▸ **Supplied data**:
◇ ◇ ◇ ◇ ◇

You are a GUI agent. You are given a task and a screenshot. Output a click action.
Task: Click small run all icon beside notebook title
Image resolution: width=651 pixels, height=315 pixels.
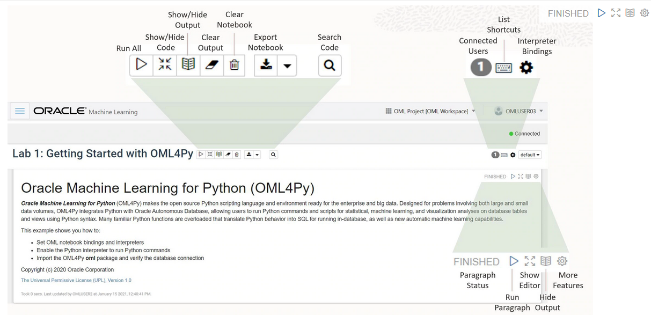[x=201, y=155]
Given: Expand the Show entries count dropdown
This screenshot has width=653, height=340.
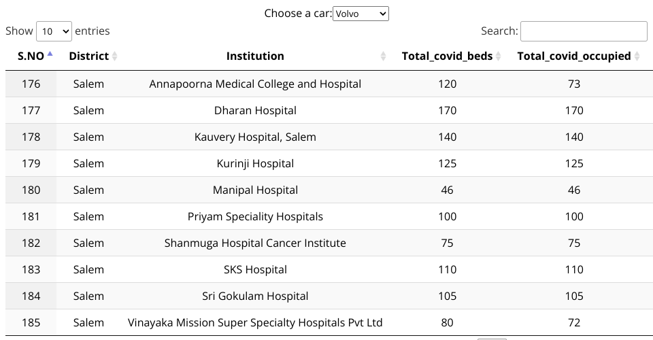Looking at the screenshot, I should point(54,31).
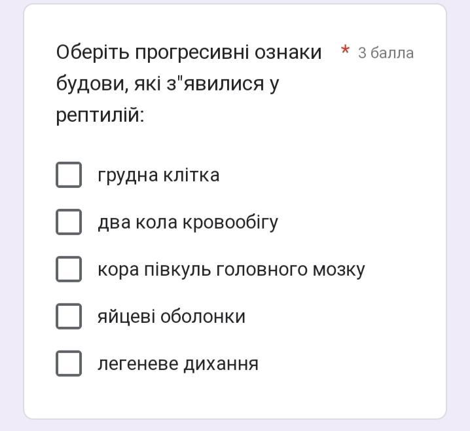The height and width of the screenshot is (431, 470).
Task: Click the word 'мозку' in third option
Action: tap(339, 271)
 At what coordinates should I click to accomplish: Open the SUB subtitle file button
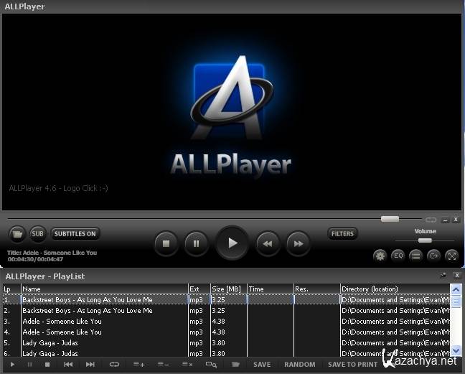point(37,234)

◇ ◇ ◇ ◇ ◇

▸ **Problem details**: For this exercise, transcribe exactly only the lines from the one containing "Given: Expand the Show entries count dropdown" through the end of the listing, inclusive, without the pictures.

▸ **Expected output**:
Given: Expand the Show entries count dropdown
This screenshot has width=653, height=340.
Looking at the screenshot, I should point(54,31).
The height and width of the screenshot is (431, 470).
Task: Click the word 'мозку' in third option
Action: tap(339, 271)
 At what coordinates should I click to accomplish: Open the SUB subtitle file button
point(37,234)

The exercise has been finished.